▸ **Exercise**: Reproduce everything in the New Year promises text from "From now on, I’m" down to "Capture Points. Period.", substituting "dark cellar" for "darkroom".

▸ **Page text**:
::::::::

I say “promises” because for me, “resolutions” never stick.

 

Perhaps it’s my dopamine-hungry attention-deficient mind. It wanders like a dog off a lead. More and more, I’m halfway through a piece of work with a deadline on my back, seconds ticking, client whistling, and I think of another way to do it.

 

A piece of music on the radio, a bird singing outside, a phone call about not a lot and my train of thought goes into a siding like a train, and comes out looking like a plane. Or the inverse.

 

It’s an asset and a curse. Even that changes all the time.

 

Damn.

 

Anyway, I’m distracted. Back to promises. Yes. There are everyday life ones, and one big one.

 

The life ones are simple. Yoga once a week. If I don’t, I might not walk by the time I’m 65. Yes, I’m falling to bits already. Blame my genes and over-good French living.

 

Cello practice once a day. Scales, exercises, a bit of Bach.  Someone said I might be good one day if I do. It doesn’t help having a sister who’s brilliant at it and knows it.  But that’s life. I’ll at least be my sort of good. That’ll do.

 

A good deed every day. I’m already half-decent at this. Kindness towards other beings, animal or vegetable, is what drives this world and what will save it. From now on, someone will get something out of my pocket every day. Or help crossing the boulevard. Or encouragement or a well done. Something.

 

Which neatly leads me to my big one.

 

From now on, I’m no longer going to collect likes online. The like, once a valid online unit of merit, has become a devalued unit of nothing. Its downfall started when bot-faced data-based lifeforms thought of ways of generating them without any effort. Double your likes! Earn more! Yeah! Like endlessly printing a digital currency to counteract a rate of inflation we haven’t got a name for. Look at what happens to countries who over-print money.

 

Likes are like follow-my-leader in a darkroom. One likes, and others follow. If it’s liked, it must be worth liking. To link your number of likes to your search engine position overturns the very idea of a meritocracy.

 

We should just rename them Unearned Statistical Data Capture Points. Period.

 

No. Forget likes. From January 1, my preferred unit is now the thank-you.

 

People thank each other for real reasons. Not gratuitously.

 

For being genuinely enlightened. For being helped. With a piece of writing, an insight, with the shopping, across the road or a pram up three flights of stairs. For time. For sending me something out of the blue. For a compliment or a mention, and meaning it. For grace. For being frank and not just agreeing. For wearing a smile rather than a look like a dead walnut. For real tips. For being shown stuff that we genuinely never knew about. For being trusted. For the stuff that’s never asked for but thank God it’s in there. For being asked back the second time. The third. For being paid.

 

There are a trillion real reasons to earn a thank-you. It’s why I like them.

 

Happy 2020, and thank you for reading.

::::::::

▸ **Listed records**:
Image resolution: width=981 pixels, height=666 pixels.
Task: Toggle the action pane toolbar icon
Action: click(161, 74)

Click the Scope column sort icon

::::::::

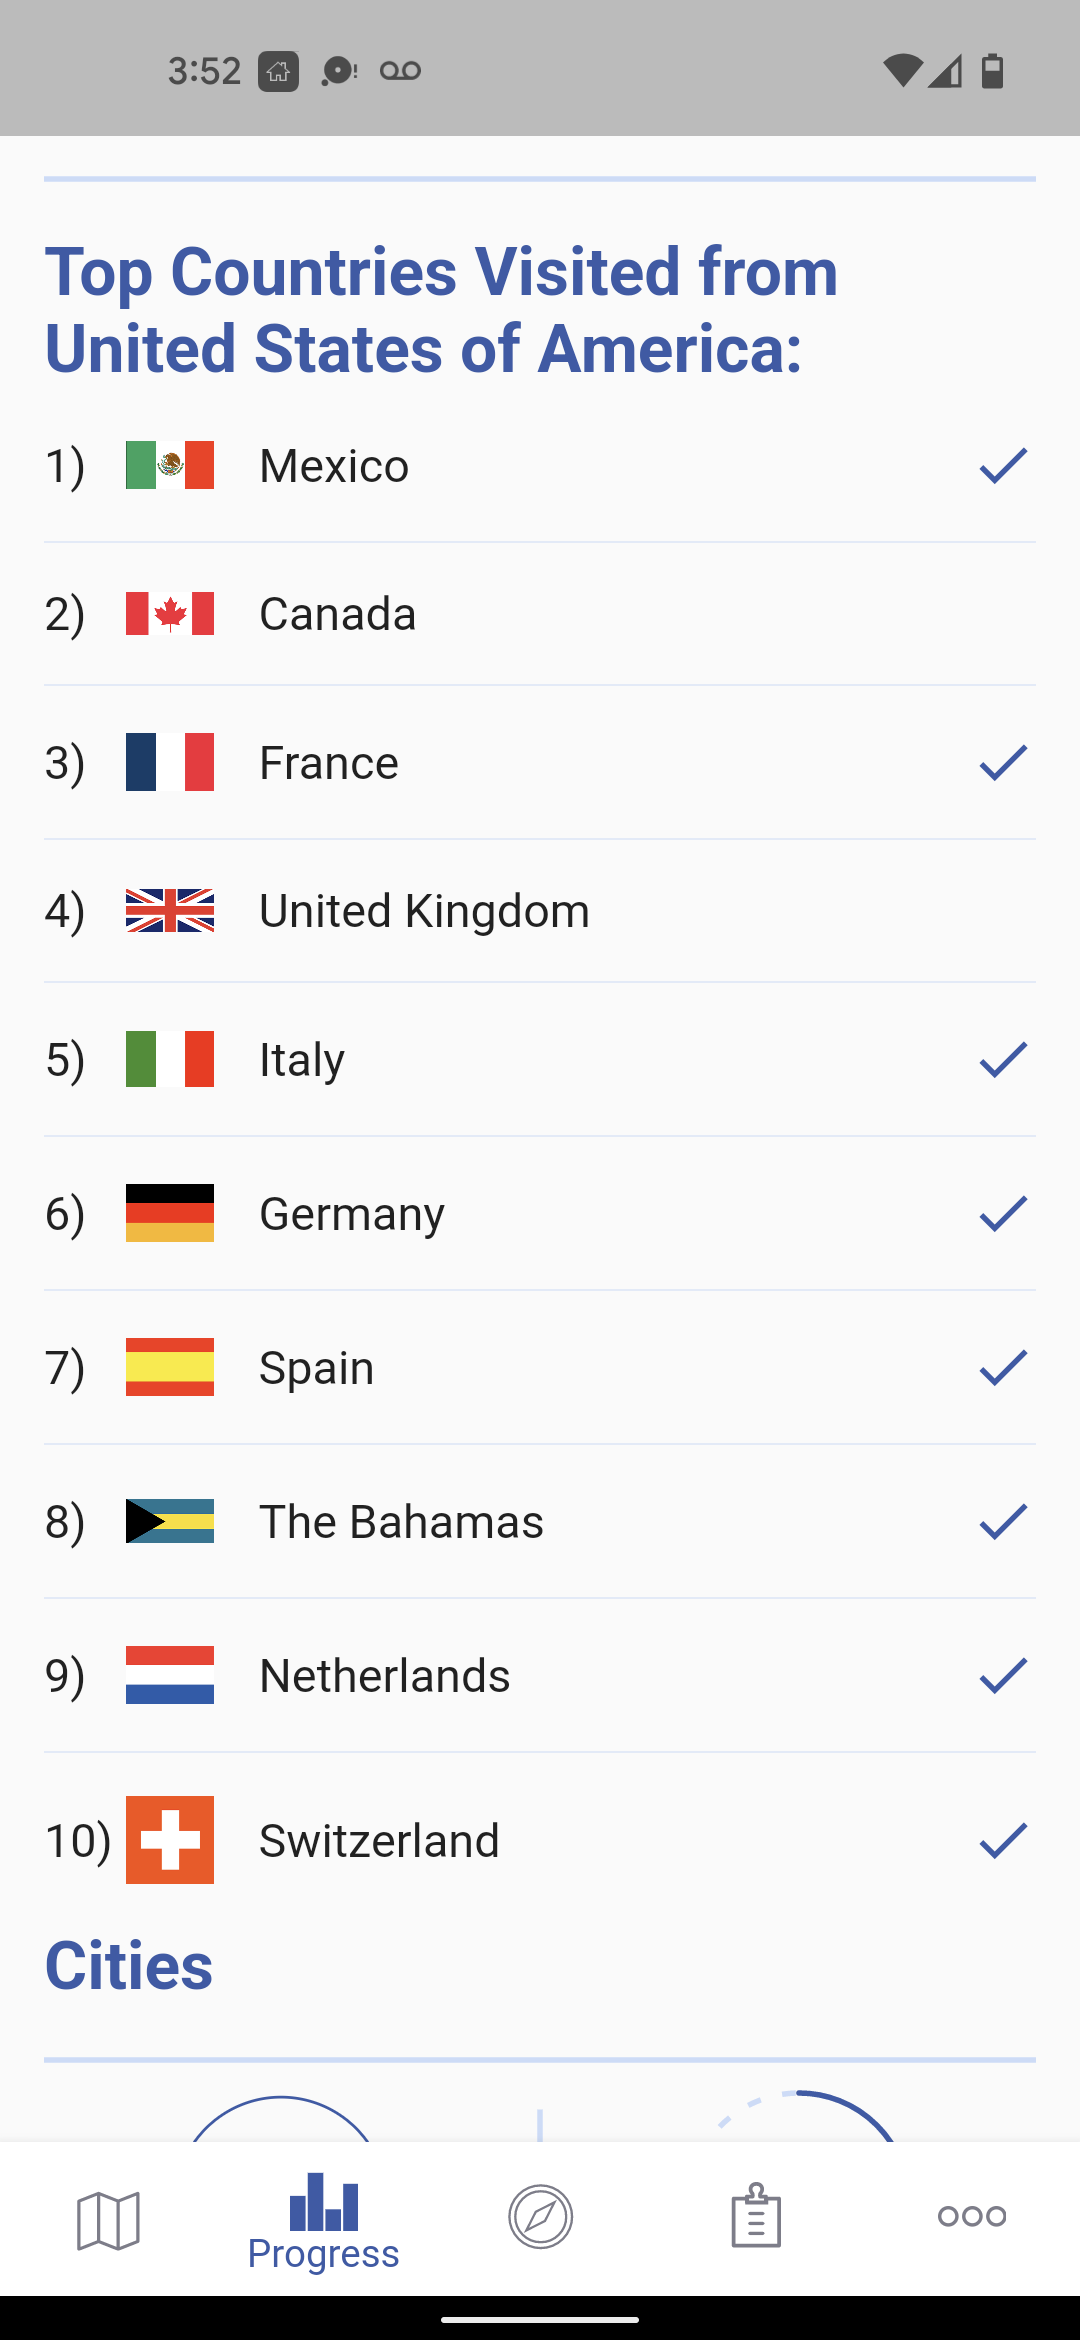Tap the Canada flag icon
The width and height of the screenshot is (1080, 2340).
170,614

::::::::

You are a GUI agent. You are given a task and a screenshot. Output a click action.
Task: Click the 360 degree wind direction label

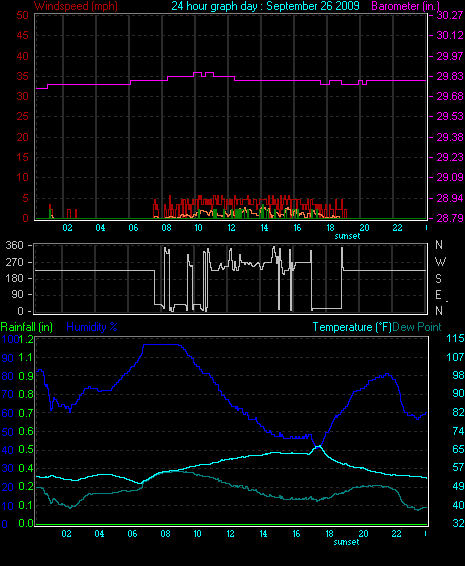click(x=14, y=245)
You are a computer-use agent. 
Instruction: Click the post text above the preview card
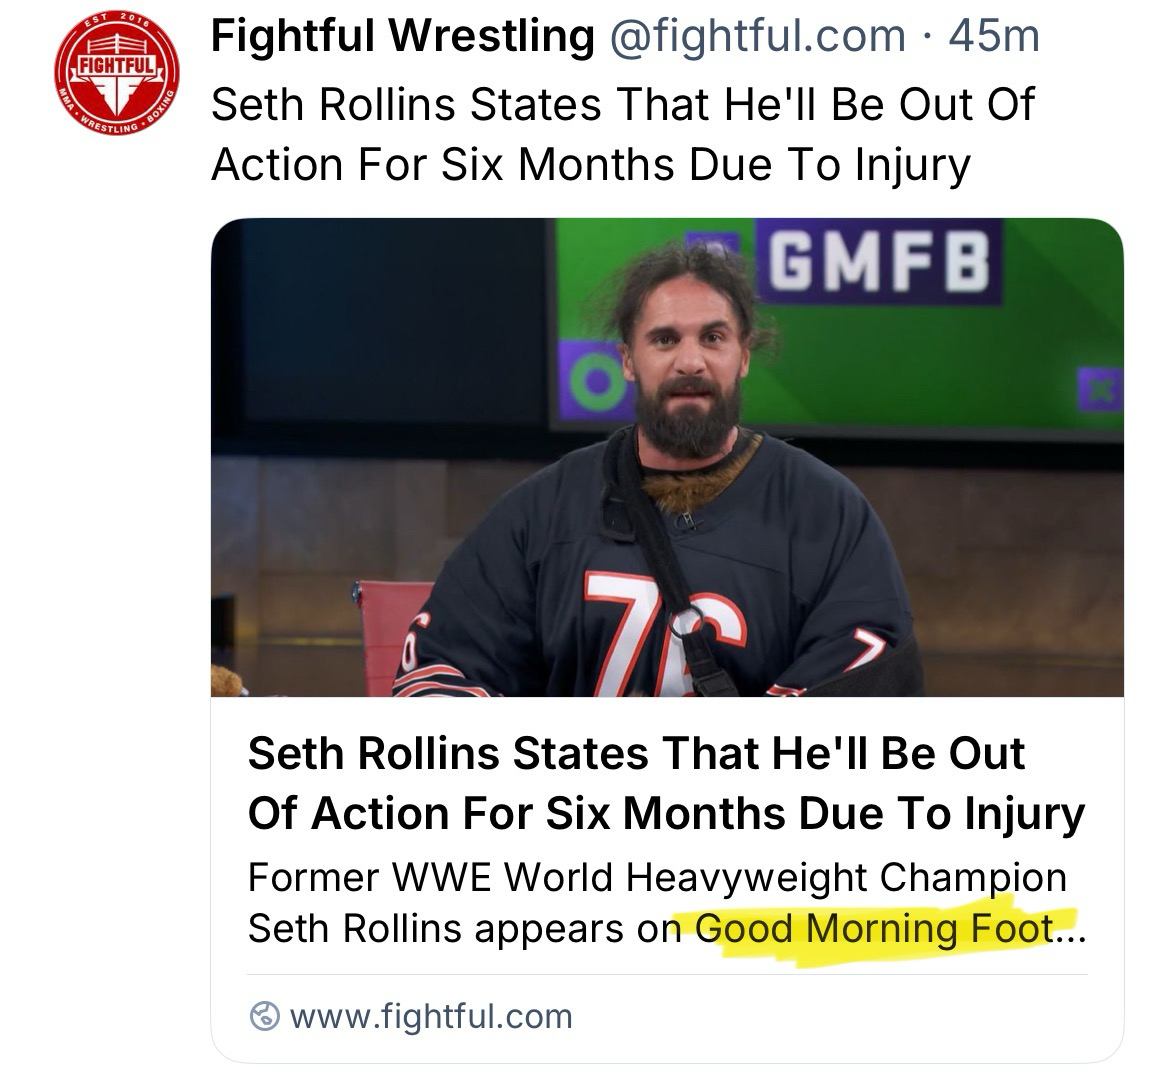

::::::::

▸ **Task solution**:
From now on, I’m no longer going to collect likes online. The like, once a valid online unit of merit, has become a devalued unit of nothing. Its downfall started when bot-faced data-based lifeforms thought of ways of generating them without any effort. Double your likes! Earn more! Yeah! Like endlessly printing a digital currency to counteract a rate of inflation we haven’t got a name for. Look at what happens to countries who over-print money.

 

Likes are like follow-my-leader in a dark cellar. One likes, and others follow. If it’s liked, it must be worth liking. To link your number of likes to your search engine position overturns the very idea of a meritocracy.

 

We should just rename them Unearned Statistical Data Capture Points. Period.